Mom with her grandmother's brass candlesticks brought over from "the old country" and a challah cover that my mother embroidered
Mom with her grandmother’s brass candlesticks brought over from “the old country” and a challah cover that my mother embroidered

My parents were the biggest influence in my life Jewishly. I grew up with the synagogue as my second home. My earliest memories revolve around Shabbat and holiday celebrations. I would not be a rabbi today, had it not been for both my mother and my father guiding me, nurturing me and instilling within me a deep and abiding love for our Jewish culture and heritage.

Judaism also teaches us about the sacred duty of memory. It is through our memories that our loved ones will always live on. Through our actions and aspirations, we carry forward the heritage entrusted to us by those who came before us.

My mother bequeathed many things to me. But what I value most, she gave to me from the time I was born: a deep sense of connection with God.

From the time I was born, my mother began to sing the “Sh’ma” to me and my siblings at bedtime:

“Sh’ma Yisrael, Adonai Eloheinu, Adonai echad. Hear, O Israel, the Eternal is our God, the Eternal alone.”

It was my mother (and father) who showed us by example what it meant to have a personal relationship with God. My relationship with God sustains me and nurtures me to this day, just as it sustained her and nurtured her.

12 years ago, my mother was diagnosed with Stage 4 breast cancer. She had three kinds of cancer in one breast and was told that it was 95% certain that it was metastasize to the other breast. She opted to have a bi-lateral radical mastectomy. She also needed intensive chemotherapy and radiation.

The night before her surgery, she held a “bye-bye boobie party” for herself. My non-Jewish sister-in-law, Marilyn, who is a palliative care nurse by profession and a textile artist by avocation, presented my mother with a surgical cap that she made. On the outside she printed photos of all my mother’s children and grandchildren. Inside – in Hebrew – she printed the words of the Sh’ma.

Top of surgical cap made by my sister-in-law for my mother for her mastectomy surgery
Top of surgical cap made by my sister-in-law for my mother for her mastectomy surgery
Inside of surgical cap - with the Sh'ma inside - for my mother to wear into surgery
Inside of surgical cap – with the Sh’ma inside – for my mother to wear into surgery

The tears streamed down my mother’s face. Marilyn knew that my mother was a deeply spiritual and religious person, whose connection to God was an integral part of her very being. She understood that if my mother could have something that represented both her family and God’s presence with her simultaneously while she was undergoing surgery, my mother would find the strength to overcome any obstacle in her way. My mother wore that cap into surgery, and kept it with her any time she went into the hospital. She felt embraced by her connection to God, her family, her congregation and the greater community. It gave her the conviction and the hope to recover with flying colors.

Following her cancer treatment, my mother lived to celebrate Purim and Passover and many other holidays, Shabbatot and life-cycle events for eight more years.

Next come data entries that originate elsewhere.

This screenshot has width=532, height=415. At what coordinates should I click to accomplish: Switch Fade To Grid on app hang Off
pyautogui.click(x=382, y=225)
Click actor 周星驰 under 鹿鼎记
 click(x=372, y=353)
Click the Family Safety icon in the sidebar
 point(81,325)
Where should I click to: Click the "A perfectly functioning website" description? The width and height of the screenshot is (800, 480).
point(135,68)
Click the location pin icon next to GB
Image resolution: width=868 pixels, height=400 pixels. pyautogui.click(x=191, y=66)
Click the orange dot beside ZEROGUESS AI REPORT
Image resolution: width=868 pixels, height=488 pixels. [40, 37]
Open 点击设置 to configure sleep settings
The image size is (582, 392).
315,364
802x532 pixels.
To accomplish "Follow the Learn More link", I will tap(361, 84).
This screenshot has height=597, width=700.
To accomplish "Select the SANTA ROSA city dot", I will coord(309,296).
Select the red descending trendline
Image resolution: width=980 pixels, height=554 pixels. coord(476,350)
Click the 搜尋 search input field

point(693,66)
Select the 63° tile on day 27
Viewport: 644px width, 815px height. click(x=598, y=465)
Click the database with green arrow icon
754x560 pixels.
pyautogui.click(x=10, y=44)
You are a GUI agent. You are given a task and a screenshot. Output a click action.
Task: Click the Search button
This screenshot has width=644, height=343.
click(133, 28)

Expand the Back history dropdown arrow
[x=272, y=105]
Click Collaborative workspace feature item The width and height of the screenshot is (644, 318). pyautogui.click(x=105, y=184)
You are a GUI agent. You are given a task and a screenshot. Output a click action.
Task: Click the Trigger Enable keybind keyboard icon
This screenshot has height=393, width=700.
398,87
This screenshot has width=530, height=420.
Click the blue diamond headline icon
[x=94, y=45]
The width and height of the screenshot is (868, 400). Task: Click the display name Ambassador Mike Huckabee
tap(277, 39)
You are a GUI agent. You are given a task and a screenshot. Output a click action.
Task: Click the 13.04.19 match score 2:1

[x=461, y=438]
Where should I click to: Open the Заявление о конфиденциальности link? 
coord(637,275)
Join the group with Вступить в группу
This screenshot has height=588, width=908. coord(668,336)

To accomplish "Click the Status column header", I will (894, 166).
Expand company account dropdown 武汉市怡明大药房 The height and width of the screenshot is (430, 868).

If she were here this weekend, I know that she would be sitting in the second row of her sanctuary, she might even be chanting Torah. She would have baked hamantaschen (triangular cookies filled with different fillings to symbolize Haman’s hat/pockets) for the holiday, and she would be celebrating with joy and gladness.

So on this Shabbat Zachor, this Shabbat of Remembrance, I remember the traditional things I am supposed to think about, but more importantly, I am remembering my mother: Judith Rosenthal Sobel. Zichrona livracha – may her memory always be for a blessing.